We already hit this scenario in https://github.com/boostorg/timer/commit/10bf0e3d6d79e53a79f8d9e56991f855af8.... (See also https://github.com/boostorg/timer/commit/05ae7c47e99038c5f777c9682980d6d7f5d....)
That's not applicable to the deflate use-case, because the deflate library has no dependencies. If I did write a library which had a dependency on another library which offered a header-only option, then yes it would be a mistake (if not downright rude and presumptuous) to dictate to the user how the downstream dependency must be consumed (header-only or linked library). Thanks
On 06/03/2020 20:02, Peter Dimov via Boost wrote:
It's about libraries that depend on it.
IMO libraries that depend on it would rather have the choice of having it as header-only or compiled and deal with the consequencea of their choice themselves rather than being forced onto a model. Janson
On Fri, Mar 6, 2020 at 2:11 PM Janson R. via Boost <boost@lists.boost.org> wrote:
On 06/03/2020 20:02, Peter Dimov via Boost wrote:
It's about libraries that depend on it.
IMO libraries that depend on it would rather have the choice of having it as header-only or compiled and deal with the consequencea of their choice themselves rather than being forced onto a model.

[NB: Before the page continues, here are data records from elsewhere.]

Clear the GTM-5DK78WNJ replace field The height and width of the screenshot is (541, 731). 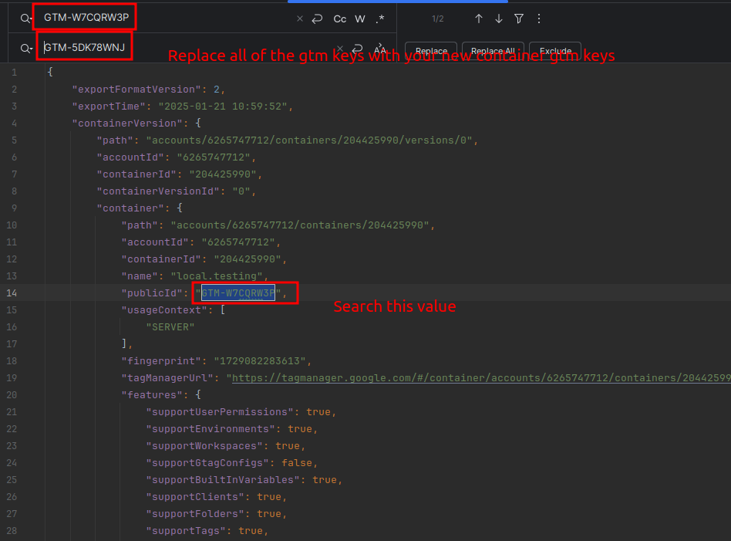(x=339, y=49)
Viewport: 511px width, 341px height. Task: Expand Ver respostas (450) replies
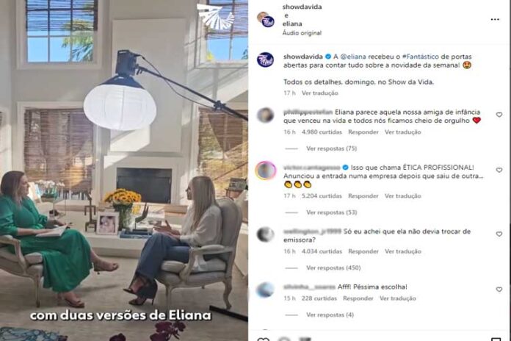click(x=333, y=268)

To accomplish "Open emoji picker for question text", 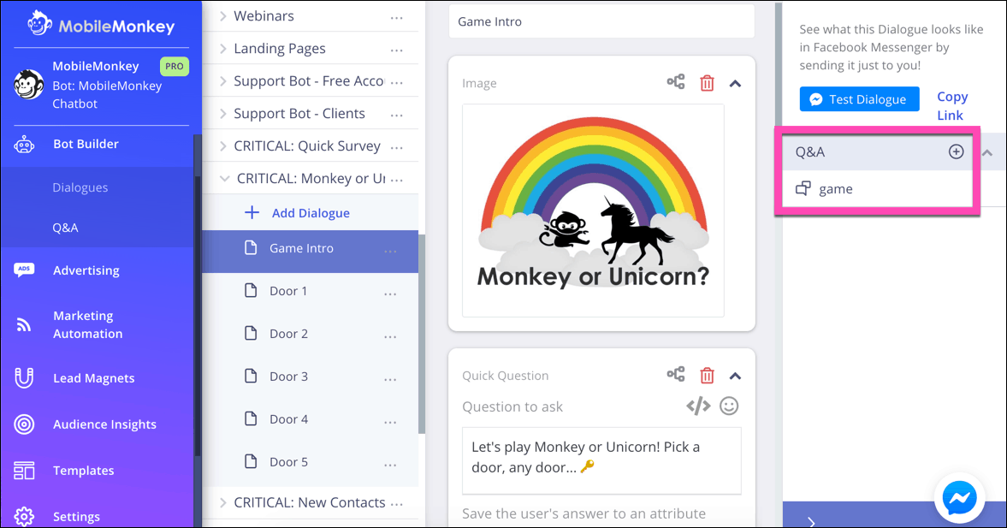I will click(x=729, y=406).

I think Peter is right in this case. Library A which uses library B should not have an opinion on whether library B is consumed as header-only or as a linked library. The decision on how each library in a linked executable is configured should be up to the top-level build target (i.e. the program) and not any of the individual components. This is why the default for libraries which have a header-only configuration, should be a linkable library target, since it creates the least headache. A header-only configuration option is only provided to capture that subset of users who don't want the hassle of integrating another linked library into their build, for whatever reason. It should not be the default, and it should not be encouraged as the status-quo. Regards
On 06.03.20 23:42, Vinnie Falco via Boost wrote:
I think Peter is right in this case. Library A which uses library B should not have an opinion on whether library B is consumed as header-only or as a linked library. The decision on how each library in a linked executable is configured should be up to the top-level build target (i.e. the program) and not any of the individual components. This is why the default for libraries which have a header-only configuration, should be a linkable library target, since it creates the least headache.

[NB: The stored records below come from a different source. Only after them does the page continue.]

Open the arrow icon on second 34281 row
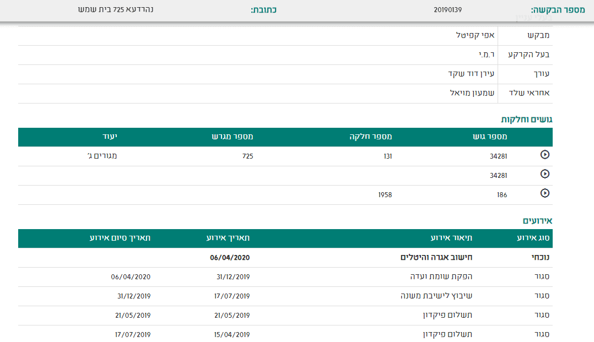594x342 pixels. tap(545, 174)
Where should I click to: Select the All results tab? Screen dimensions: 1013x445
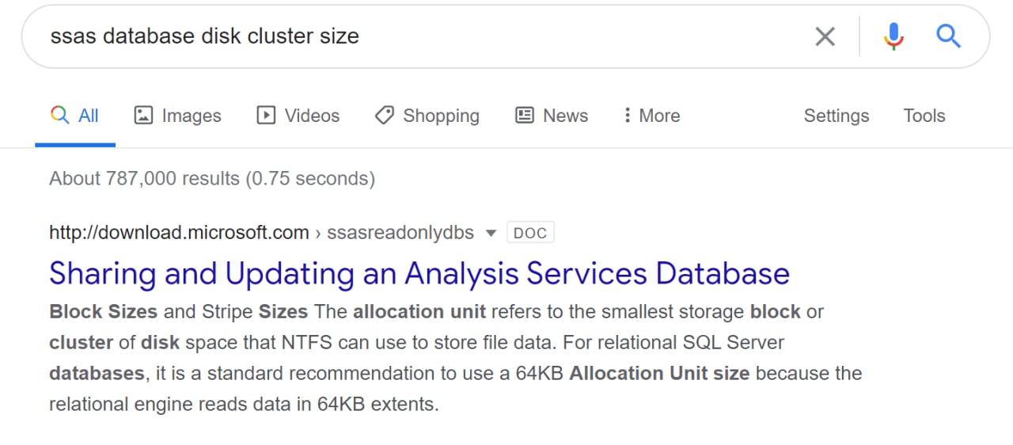[74, 116]

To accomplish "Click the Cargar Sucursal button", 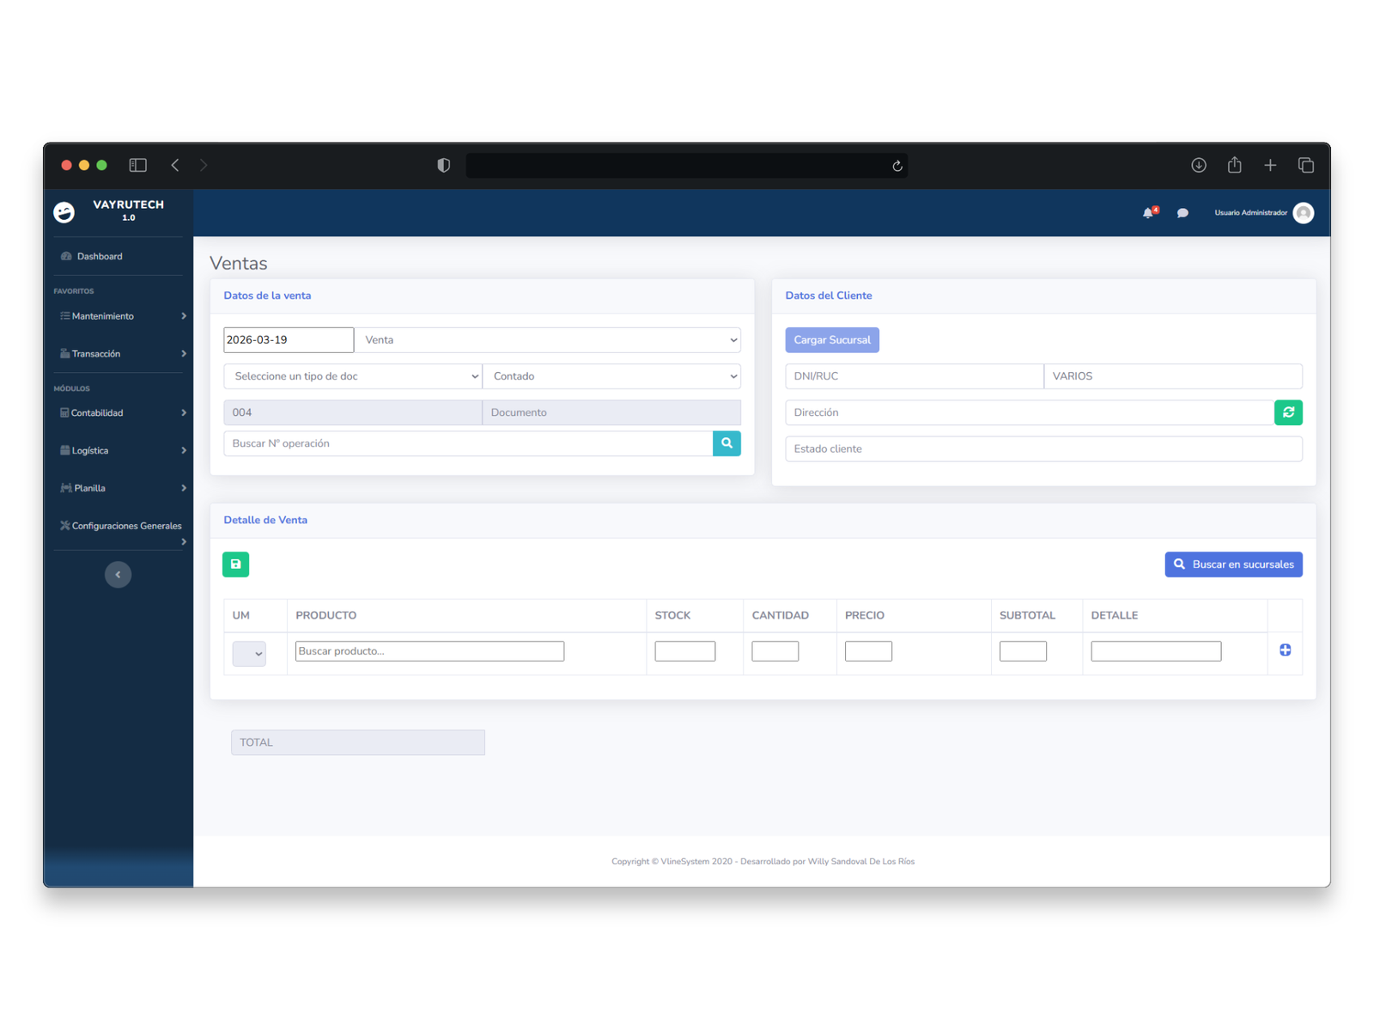I will point(831,340).

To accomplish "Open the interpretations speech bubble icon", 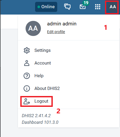I will (x=67, y=7).
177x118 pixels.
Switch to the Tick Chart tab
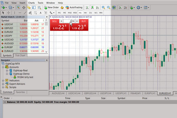tap(21, 55)
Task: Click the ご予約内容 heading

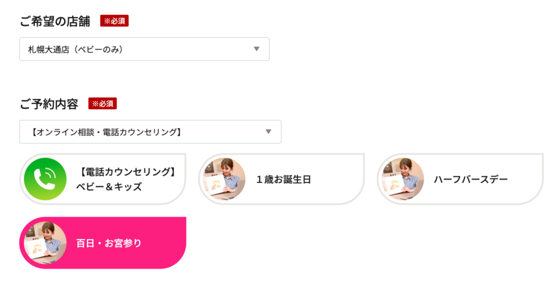Action: pyautogui.click(x=49, y=104)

Wait, what? Linkable are a huge headache to me, to the point where I'll seriously consider rewriting a third-party linkable library to be header-only just to avoid having to link to them. Problems with linkable libraries include: - I have to compile them, which means either messing with their native build system, trying to get it to build on all of my platforms using all of my cross-compile toolchains, or replacing their native build system with my own. The latter is often easier than the former. - If the library has linkable libraries as dependencies, I get to do the same thing for them, recursively. - I have to make sure that I'm linking to the correct version of these libraries, i.e. not the system-wide installed versions. - If I need to compile multiple copies of a library with different options, I get a combinatorial explosion of different libraries. My library build matrix is full of red entries where I haven't been able a particular library in a particular configuration that I need. The green entries are often the result of days of work. On the other hand, I've never had any trouble with header-only libraries. -- Rainer Deyke (rainerd@eldwood.com)
On Fri, Mar 6, 2020 at 9:42 PM Rainer Deyke via Boost <boost@lists.boost.org> wrote:
Wait, what? Linkable are a huge headache to me, to the point where I'll seriously consider rewriting a third-party linkable library to be header-only just to avoid having to link to them.
Yes, and this is exactly why I provide a configuration option to use my libraries in a header-only configuration. Thanks
AMDG On 3/6/20 10:41 PM, Rainer Deyke via Boost wrote:
On 06.03.20 23:42, Vinnie Falco via Boost wrote:
I think Peter is right in this case. Library A which uses library B should not have an opinion on whether library B is consumed as header-only or as a linked library. The decision on how each library in a linked executable is configured should be up to the top-level build target (i.e. the program) and not any of the individual components. This is why the default for libraries which have a header-only configuration, should be a linkable library target, since it creates the least headache.
Wait, what? Linkable are a huge headache to me, to the point where I'll seriously consider rewriting a third-party linkable library to be header-only just to avoid having to link to them.
Problems with linkable libraries include: - I have to compile them, which means either messing with their native build system, trying to get it to build on all of my platforms using all of my cross-compile toolchains, or replacing their native build system with my own. The latter is often easier than the former.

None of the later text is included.